Knowing when you need help and then asking for it is surprisingly difficult to learn and do because no one wants to be perceived as weak or incompetent.

But a recent study from the Harvard Business School suggests doing so makes you look more, not less, capable. When you ask people for advice, you validate their intelligence or expertise, which makes you more likely to win them over.

Consistency

Consistency is vital to maintaining any kind of success and performance.

People often stop working hard when they reach the top, and yet to maintain that top position, you have to work harder and be more consistent in your work.

Positive self-talk

Ultimately it doesn’t matter what others think of you, but what you think of yourself certainly does, and it takes time to build that level of confidence and ability to believe in yourself when nobody else does.

On the other side of positive self-talk is negative self-talk, which I believes can slowly chip away at your confidence.

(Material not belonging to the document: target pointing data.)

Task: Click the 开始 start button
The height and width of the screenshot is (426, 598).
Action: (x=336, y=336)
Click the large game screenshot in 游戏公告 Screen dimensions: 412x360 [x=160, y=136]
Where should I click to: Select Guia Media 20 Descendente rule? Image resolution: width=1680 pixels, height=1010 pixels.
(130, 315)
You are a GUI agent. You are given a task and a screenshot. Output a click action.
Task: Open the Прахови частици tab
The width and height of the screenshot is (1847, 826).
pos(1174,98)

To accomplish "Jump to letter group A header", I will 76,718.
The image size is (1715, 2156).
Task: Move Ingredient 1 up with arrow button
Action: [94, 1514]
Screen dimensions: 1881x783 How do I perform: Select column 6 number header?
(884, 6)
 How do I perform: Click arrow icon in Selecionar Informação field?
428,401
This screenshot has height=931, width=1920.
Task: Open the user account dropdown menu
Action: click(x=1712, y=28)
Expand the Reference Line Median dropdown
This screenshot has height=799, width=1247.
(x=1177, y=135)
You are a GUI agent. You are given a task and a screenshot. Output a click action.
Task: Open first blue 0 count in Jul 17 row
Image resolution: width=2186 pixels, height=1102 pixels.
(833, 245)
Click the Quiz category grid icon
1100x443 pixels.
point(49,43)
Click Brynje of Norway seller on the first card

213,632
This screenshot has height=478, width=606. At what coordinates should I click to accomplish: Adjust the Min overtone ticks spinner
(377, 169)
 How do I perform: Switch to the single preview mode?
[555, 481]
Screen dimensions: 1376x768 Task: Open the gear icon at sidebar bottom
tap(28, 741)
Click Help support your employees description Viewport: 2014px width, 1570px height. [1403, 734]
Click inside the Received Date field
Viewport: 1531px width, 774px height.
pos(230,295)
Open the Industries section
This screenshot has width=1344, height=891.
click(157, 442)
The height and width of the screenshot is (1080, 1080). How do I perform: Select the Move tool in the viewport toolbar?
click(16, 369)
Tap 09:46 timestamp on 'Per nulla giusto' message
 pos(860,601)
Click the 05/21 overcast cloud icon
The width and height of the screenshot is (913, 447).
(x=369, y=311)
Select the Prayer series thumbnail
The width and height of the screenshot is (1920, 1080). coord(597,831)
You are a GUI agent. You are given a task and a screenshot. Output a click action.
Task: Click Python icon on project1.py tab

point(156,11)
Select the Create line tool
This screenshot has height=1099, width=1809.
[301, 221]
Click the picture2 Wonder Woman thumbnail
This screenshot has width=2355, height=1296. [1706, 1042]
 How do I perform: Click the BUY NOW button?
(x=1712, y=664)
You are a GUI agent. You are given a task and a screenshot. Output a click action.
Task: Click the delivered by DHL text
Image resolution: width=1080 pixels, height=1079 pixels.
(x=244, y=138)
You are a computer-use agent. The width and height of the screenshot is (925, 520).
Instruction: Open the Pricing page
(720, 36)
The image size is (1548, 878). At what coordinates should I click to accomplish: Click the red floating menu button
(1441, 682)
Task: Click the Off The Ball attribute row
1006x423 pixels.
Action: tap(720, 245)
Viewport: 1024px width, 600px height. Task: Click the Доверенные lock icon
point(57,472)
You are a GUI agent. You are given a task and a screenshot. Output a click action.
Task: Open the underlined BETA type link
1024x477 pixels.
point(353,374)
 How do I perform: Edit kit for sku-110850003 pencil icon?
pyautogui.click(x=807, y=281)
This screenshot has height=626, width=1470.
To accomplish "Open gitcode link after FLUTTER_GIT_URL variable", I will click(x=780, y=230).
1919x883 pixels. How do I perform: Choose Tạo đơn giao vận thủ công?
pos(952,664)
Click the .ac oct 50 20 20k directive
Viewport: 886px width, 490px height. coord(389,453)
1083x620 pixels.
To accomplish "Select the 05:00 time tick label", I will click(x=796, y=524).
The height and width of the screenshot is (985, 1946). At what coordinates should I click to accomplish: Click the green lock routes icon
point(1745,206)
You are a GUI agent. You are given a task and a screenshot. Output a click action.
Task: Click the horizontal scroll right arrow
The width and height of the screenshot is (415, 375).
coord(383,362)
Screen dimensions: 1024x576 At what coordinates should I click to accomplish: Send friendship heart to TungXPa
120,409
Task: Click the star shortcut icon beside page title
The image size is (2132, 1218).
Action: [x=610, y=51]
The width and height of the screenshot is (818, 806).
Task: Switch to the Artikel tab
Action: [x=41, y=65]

Knowing when to shut up — and actually doing it

You can’t go around whining about every other thing that seems not-so-right to you in this world. Sometimes you just need to shut up.

There are many instances when keeping to yourself is the best course. Especially when we are angry, upset, agitated, or vexed. Because if we blurt out anything and everything that comes to our mind, we may later  regret it.

Keeping your mouth shut when you’re agitated is one of the most valuable skills to learn, and of course, one of the most difficult.

Listening

Along with shutting up comes listening.

“Most of us in the workplace are so overwhelmed with things to do — instant messaging, phones ringing. I mean, our brain can only tolerate so much information before it snaps.

One tip for active listening is repeating back what you heard to the other person. “It makes things so much easier when everyone is on the same page.

Minding your business

It takes ages to learn and master this.

Sticking your nose into other people’s work isn’t helpful and wastes time and resources. “You have no right to put forth your two or four cents, even if you are the last righteous person standing.”

Resisting gossip

“The most important thing in life to me is relationships; and the most important thing about building and keeping good relationships is trust.”

One of the easiest ways to lose trust, is to gossip about people behind their back.

Mastering your thoughts and fears

To do what you want to do and accomplish what you want to accomplish, you need to consciously direct your thinking.

The challenge is that we are the product of our past experience and all of our thinking is the result of this. “However, note that the past does not equal the future.”

Speaking up

Speaking up in public can be so hard for many of us to do.